Sin embargo, la norma abrió una fuerte polémica política en el distrito gobernado por el intendente PRO Sebastián Abella, ya que los controles no alcanzan al jefe comunal ni a los funcionarios del Departamento Ejecutivo. Es decir, quienes tienen a su cargo la administración diaria del municipio, la firma de actos de gobierno y la ejecución de políticas públicas quedaron fuera de la obligación, o incluso de la invitación institucional, a someterse al mismo estándar.
Según explicó Corio, los exámenes toxicológicos se realizarán de manera voluntaria al momento de asumir el cargo y luego una vez por año para todos los funcionarios del Honorable Concejo Deliberante. Los estudios deberán detectar la presencia de sustancias psicoactivas no prescritas por un profesional de la salud, entre ellas cocaína y derivados, marihuana y derivados, opiáceos, anfetaminas, metanfetaminas, alucinógenos y drogas sintéticas.

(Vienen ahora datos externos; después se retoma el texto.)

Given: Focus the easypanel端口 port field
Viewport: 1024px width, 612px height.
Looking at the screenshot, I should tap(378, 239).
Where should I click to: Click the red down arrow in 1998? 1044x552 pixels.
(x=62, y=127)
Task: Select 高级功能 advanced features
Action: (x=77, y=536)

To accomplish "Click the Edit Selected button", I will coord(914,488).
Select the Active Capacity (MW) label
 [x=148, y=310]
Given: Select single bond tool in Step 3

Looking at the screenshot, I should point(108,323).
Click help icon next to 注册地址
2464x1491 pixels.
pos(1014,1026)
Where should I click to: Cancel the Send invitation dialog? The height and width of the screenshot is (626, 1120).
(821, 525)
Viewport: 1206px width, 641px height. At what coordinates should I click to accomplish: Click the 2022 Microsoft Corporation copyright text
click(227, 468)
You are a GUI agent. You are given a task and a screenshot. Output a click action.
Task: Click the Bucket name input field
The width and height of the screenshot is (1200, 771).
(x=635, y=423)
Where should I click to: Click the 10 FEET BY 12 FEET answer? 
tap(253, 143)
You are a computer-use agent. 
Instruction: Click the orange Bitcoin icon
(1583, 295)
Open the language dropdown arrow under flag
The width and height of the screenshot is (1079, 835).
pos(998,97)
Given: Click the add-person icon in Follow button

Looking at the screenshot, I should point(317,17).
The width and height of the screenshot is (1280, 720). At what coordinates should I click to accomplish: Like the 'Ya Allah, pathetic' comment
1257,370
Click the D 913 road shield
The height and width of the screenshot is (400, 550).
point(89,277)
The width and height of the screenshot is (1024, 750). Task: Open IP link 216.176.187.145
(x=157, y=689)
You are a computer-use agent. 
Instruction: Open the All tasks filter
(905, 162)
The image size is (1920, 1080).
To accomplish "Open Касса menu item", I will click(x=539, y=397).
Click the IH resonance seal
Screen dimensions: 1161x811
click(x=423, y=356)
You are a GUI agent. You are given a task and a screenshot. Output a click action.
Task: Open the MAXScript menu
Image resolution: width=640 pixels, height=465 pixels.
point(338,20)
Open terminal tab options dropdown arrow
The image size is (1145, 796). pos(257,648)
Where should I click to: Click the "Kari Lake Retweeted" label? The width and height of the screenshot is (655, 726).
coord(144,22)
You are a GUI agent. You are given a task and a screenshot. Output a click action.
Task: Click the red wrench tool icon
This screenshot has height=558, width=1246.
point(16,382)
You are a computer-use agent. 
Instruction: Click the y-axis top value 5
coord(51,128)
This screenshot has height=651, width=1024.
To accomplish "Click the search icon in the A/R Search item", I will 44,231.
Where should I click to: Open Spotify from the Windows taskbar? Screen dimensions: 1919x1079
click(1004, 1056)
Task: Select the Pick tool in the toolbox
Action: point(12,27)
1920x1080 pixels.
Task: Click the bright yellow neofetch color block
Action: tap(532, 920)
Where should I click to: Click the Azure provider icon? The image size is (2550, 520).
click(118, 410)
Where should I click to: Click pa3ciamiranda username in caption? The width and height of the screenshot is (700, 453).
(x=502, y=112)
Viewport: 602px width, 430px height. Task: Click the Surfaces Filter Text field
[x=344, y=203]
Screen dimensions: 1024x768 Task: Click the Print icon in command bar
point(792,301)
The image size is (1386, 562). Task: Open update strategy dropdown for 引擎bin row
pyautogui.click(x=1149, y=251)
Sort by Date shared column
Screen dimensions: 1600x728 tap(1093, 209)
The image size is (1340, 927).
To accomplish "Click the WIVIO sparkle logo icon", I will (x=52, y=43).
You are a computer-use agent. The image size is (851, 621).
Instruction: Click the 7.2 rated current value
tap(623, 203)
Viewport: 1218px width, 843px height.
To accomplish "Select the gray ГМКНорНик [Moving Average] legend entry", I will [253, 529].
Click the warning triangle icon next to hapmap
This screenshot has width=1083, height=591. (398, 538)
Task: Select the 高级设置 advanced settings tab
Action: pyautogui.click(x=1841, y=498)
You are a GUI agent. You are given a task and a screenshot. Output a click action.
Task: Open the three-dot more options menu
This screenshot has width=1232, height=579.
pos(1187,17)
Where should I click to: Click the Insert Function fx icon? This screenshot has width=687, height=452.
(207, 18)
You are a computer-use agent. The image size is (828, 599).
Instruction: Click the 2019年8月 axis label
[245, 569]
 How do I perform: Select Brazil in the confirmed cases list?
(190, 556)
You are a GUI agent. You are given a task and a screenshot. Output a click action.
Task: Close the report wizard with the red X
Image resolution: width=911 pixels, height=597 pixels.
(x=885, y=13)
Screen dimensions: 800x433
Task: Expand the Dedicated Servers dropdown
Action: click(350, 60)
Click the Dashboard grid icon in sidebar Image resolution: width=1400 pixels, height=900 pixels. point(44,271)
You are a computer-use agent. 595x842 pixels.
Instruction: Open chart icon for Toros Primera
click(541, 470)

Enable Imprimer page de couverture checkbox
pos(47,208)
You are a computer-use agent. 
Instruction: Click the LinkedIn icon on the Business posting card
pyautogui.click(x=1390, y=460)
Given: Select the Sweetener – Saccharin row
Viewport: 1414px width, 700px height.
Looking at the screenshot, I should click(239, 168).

La realización de los controles quedará a cargo del hospital municipal y, de acuerdo con el texto aprobado, deberá garantizarse la confidencialidad de los resultados. El carácter voluntario de la medida fue uno de los puntos destacados por sus impulsores, aunque también es el aspecto que limita su alcance práctico como herramienta efectiva de control público.
La controversia se profundizó luego de que el bloque de Fuerza Patria saliera a cuestionar que el proyecto dejara afuera al intendente Abella y a sus funcionarios. Desde la bancada peronista apuntaron contra “la casta del intendente Sebastián Abella”, al señalar que el oficialismo impidió que el jefe comunal quedara alcanzado por los controles toxicológicos.
Para Fuerza Patria, la exclusión del Ejecutivo municipal “alimenta sospechas sobre la verdadera transparencia” de la gestión. El bloque sostuvo que el intendente y sus funcionarios tienen responsabilidades superiores en la administración pública local, por lo que deberían estar comprendidos dentro de cualquier política que busque elevar los estándares de idoneidad y confianza institucional.
En esa línea, remarcaron que el gabinete municipal interviene diariamente en decisiones administrativas, presupuestarias y políticas que impactan sobre toda la comunidad. Por eso, consideraron que dejar a Abella fuera del esquema de controles genera un mensaje contradictorio: se exige transparencia hacia el Concejo, pero no hacia el centro de poder real del municipio.
“Al negarse a someterse a estos controles, Abella genera un manto de dudas y sospechas que, lejos de ayudar, impactan negativamente contra la gestión”, expresaron desde Fuerza Patria.
La aprobación del narcotest dejó así una foto incómoda para el oficialismo local. Mientras el Concejo avanza con una medida presentada como señal de ejemplaridad pública, el Ejecutivo municipal quedó preservado de ese mismo estándar.